» TASK OBJECTIVE: Copy these lines word for word, starting at the line that has "What do you see at coordinates (268, 636)" and stopping after the line that has "(308, 647).".

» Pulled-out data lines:
===
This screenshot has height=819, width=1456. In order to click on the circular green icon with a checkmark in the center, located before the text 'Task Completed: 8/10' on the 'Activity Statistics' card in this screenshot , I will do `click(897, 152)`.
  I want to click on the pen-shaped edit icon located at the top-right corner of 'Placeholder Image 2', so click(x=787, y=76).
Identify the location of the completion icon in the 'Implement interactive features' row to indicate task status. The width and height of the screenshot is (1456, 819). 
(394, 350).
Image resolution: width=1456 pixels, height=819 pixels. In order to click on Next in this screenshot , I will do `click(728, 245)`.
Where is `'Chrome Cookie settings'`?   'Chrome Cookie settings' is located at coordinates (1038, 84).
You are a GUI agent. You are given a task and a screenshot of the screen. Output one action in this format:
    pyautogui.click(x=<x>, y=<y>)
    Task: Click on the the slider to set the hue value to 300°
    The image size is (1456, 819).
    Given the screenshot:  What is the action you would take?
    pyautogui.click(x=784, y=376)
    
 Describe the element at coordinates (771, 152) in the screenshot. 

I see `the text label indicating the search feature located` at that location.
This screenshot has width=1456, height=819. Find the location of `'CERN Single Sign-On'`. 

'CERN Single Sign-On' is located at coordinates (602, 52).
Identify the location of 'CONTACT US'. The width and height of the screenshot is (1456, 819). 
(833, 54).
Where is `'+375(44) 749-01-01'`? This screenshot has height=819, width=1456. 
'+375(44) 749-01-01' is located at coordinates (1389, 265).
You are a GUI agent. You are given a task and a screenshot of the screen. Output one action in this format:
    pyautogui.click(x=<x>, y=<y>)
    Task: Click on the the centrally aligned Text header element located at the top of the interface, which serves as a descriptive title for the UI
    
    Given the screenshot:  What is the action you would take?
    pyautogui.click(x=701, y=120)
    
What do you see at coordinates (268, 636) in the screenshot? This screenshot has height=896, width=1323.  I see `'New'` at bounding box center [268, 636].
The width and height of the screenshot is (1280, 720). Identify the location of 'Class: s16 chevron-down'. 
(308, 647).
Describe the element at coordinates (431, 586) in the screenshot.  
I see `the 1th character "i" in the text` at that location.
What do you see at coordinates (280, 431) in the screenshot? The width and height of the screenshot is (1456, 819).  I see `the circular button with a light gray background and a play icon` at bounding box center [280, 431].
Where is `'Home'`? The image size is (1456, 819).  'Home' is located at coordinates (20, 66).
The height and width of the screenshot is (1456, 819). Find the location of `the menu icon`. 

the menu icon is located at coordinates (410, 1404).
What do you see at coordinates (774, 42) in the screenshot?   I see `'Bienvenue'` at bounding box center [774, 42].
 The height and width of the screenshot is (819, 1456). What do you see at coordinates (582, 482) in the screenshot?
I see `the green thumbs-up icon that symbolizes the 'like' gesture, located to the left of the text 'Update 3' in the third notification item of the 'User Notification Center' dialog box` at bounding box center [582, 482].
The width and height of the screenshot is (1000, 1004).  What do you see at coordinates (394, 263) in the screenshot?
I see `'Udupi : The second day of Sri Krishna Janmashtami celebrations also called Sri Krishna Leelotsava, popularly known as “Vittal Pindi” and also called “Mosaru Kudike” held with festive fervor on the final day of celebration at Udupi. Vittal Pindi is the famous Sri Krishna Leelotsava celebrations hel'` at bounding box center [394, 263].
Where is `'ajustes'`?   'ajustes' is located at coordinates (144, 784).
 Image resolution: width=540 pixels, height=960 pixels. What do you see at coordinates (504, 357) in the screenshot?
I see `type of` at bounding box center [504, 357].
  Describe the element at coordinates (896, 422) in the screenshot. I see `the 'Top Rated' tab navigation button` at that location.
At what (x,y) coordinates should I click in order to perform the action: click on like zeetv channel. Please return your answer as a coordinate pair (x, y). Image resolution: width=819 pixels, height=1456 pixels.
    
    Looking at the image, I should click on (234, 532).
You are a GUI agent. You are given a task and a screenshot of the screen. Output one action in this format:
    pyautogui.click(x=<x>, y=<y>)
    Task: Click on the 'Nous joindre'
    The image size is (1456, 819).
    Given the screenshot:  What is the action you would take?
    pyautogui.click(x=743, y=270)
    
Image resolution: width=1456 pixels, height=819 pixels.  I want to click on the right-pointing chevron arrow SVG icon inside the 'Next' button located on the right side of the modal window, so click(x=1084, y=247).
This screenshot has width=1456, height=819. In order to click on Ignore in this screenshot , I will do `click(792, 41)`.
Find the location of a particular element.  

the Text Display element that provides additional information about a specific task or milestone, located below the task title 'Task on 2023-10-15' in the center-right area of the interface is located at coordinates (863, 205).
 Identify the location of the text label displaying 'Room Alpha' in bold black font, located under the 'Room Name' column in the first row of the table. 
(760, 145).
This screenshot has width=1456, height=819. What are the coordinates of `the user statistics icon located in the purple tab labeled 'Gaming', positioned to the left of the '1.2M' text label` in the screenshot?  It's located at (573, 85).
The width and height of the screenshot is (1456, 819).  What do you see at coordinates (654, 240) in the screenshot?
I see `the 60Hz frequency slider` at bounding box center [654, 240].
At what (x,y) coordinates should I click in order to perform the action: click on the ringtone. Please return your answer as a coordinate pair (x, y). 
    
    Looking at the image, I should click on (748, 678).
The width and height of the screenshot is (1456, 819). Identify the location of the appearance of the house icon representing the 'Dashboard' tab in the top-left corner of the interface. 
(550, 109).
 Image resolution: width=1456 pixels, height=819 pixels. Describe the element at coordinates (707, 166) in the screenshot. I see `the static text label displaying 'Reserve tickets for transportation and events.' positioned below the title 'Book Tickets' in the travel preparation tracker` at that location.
===
» SOLUTION:
What do you see at coordinates (268, 636) in the screenshot? This screenshot has height=896, width=1323.  I see `'New'` at bounding box center [268, 636].
The width and height of the screenshot is (1280, 720). Identify the location of 'Class: s16 chevron-down'. 
(308, 647).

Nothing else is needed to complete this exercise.